Records from a data collection:
★ ★ ★ ★ ★
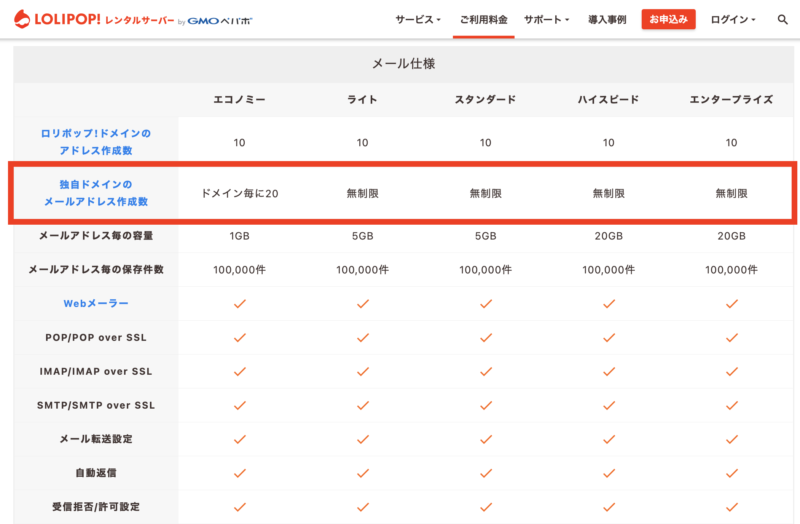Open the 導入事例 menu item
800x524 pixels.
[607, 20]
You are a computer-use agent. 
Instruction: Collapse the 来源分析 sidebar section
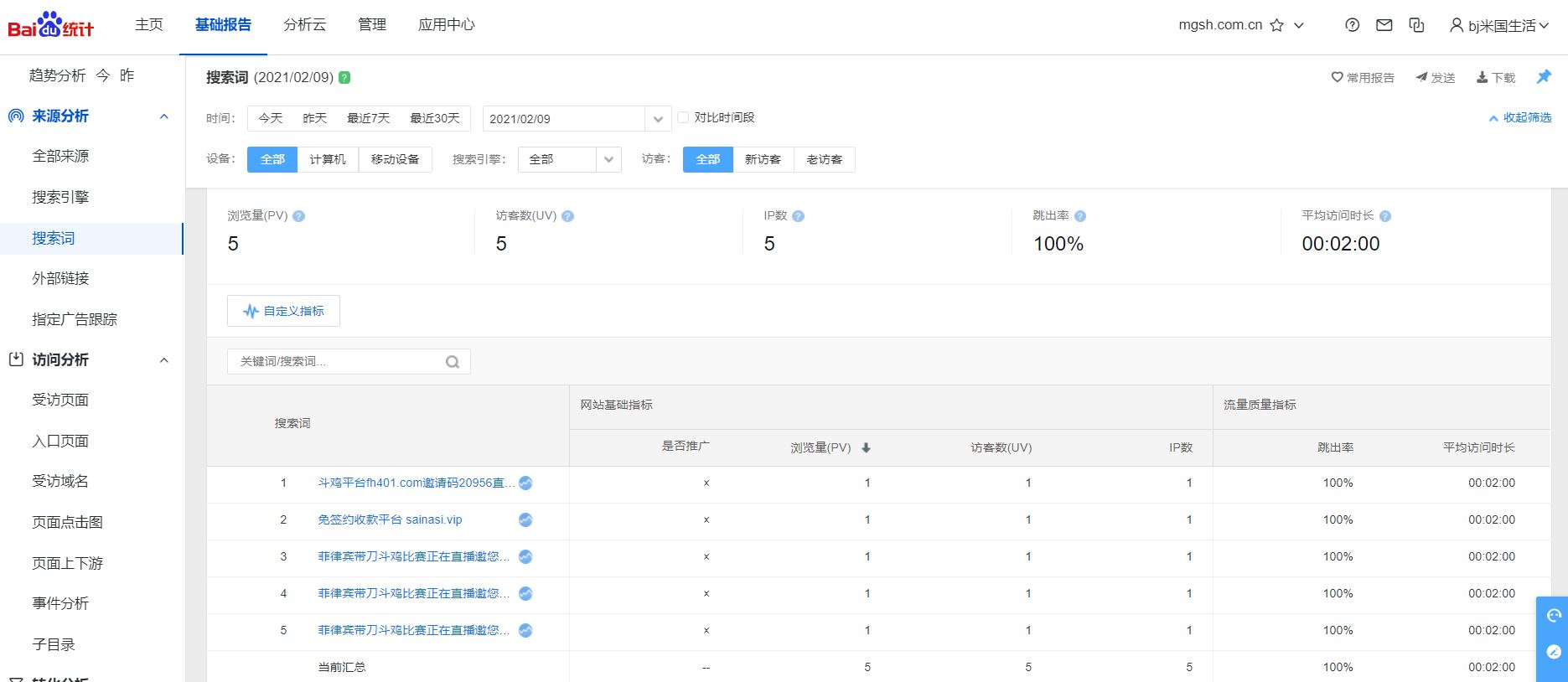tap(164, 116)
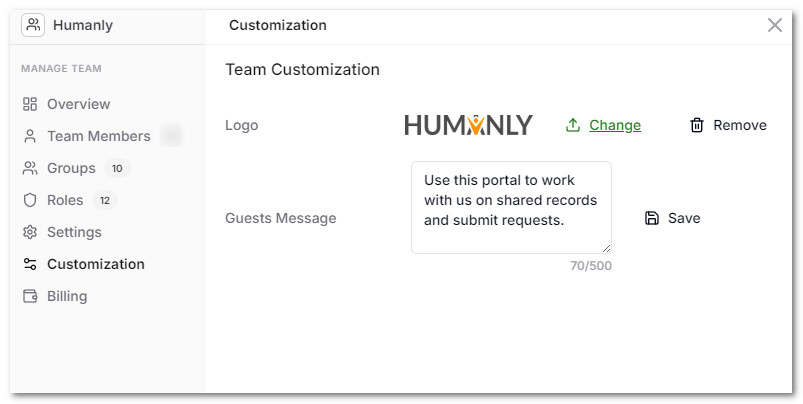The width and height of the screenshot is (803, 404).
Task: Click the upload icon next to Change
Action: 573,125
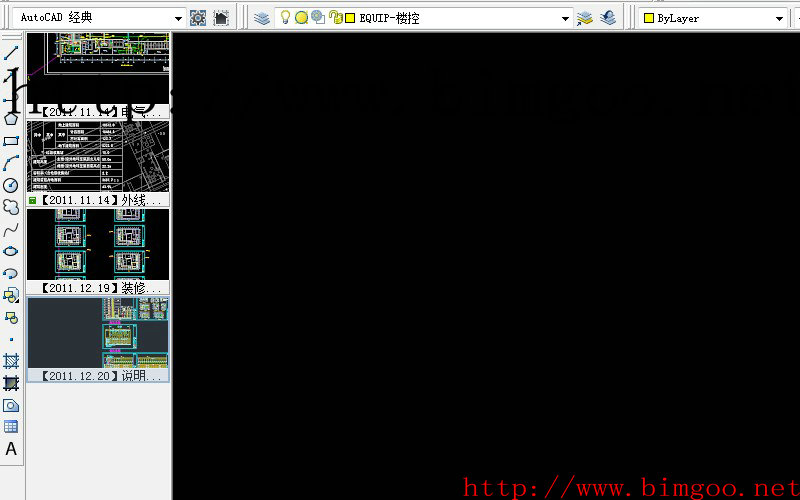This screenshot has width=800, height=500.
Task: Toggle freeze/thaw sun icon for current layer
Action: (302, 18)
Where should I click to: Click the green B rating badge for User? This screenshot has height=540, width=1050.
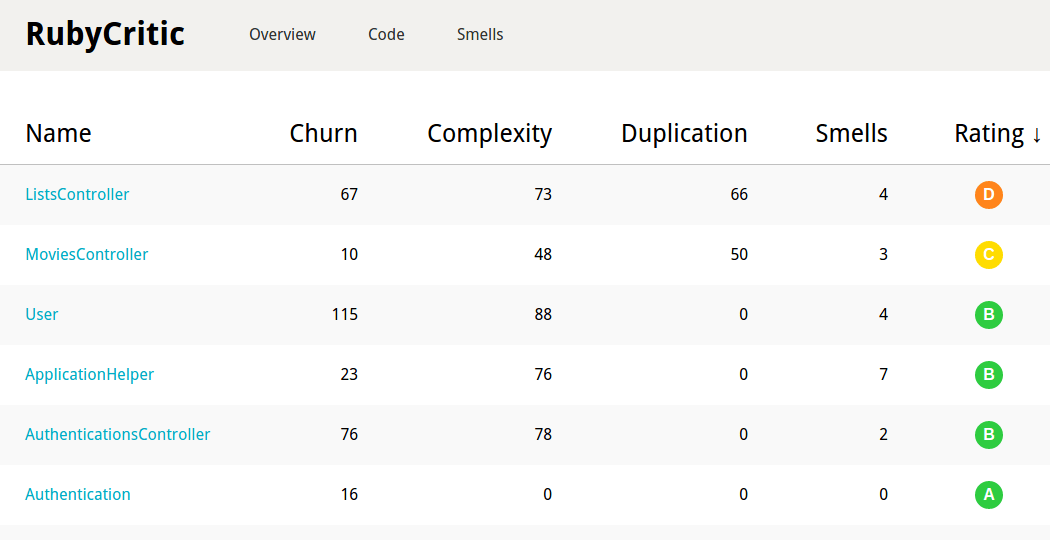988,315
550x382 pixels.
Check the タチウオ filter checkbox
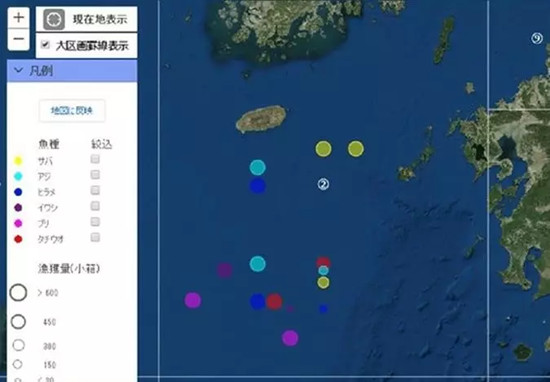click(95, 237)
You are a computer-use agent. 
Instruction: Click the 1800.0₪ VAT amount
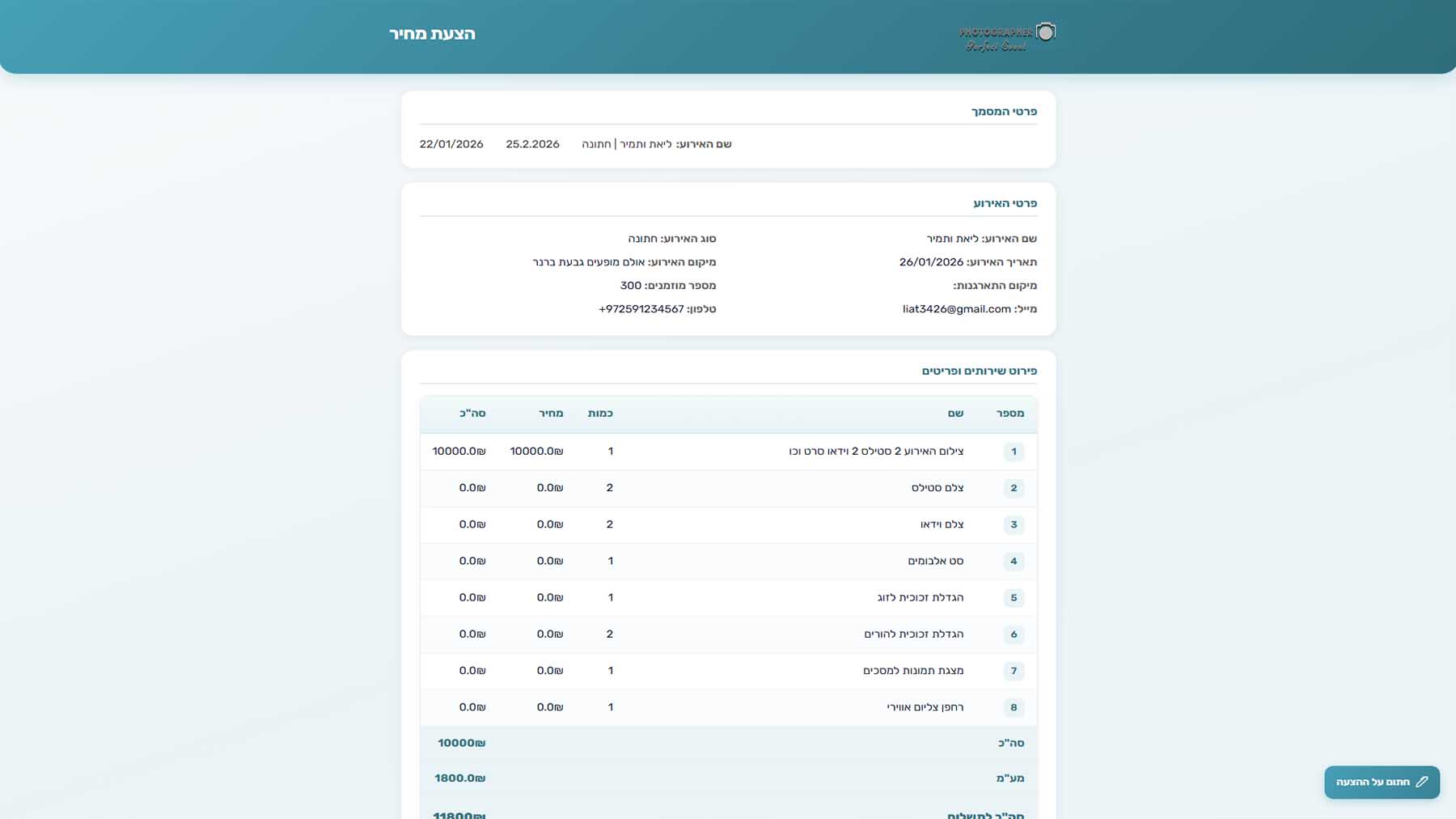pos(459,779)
★ ★ ★ ★ ★
What the exercise asks ->
Nothing but the lines from the line containing "Check the タチウオ filter checkbox" through the end of the data, both ends included, is to be reproduced, exactly as written and without the pictures.

Task response ->
Check the タチウオ filter checkbox
click(95, 237)
You are a computer-use agent. 
Instruction: Click the 1800.0₪ VAT amount
pos(459,779)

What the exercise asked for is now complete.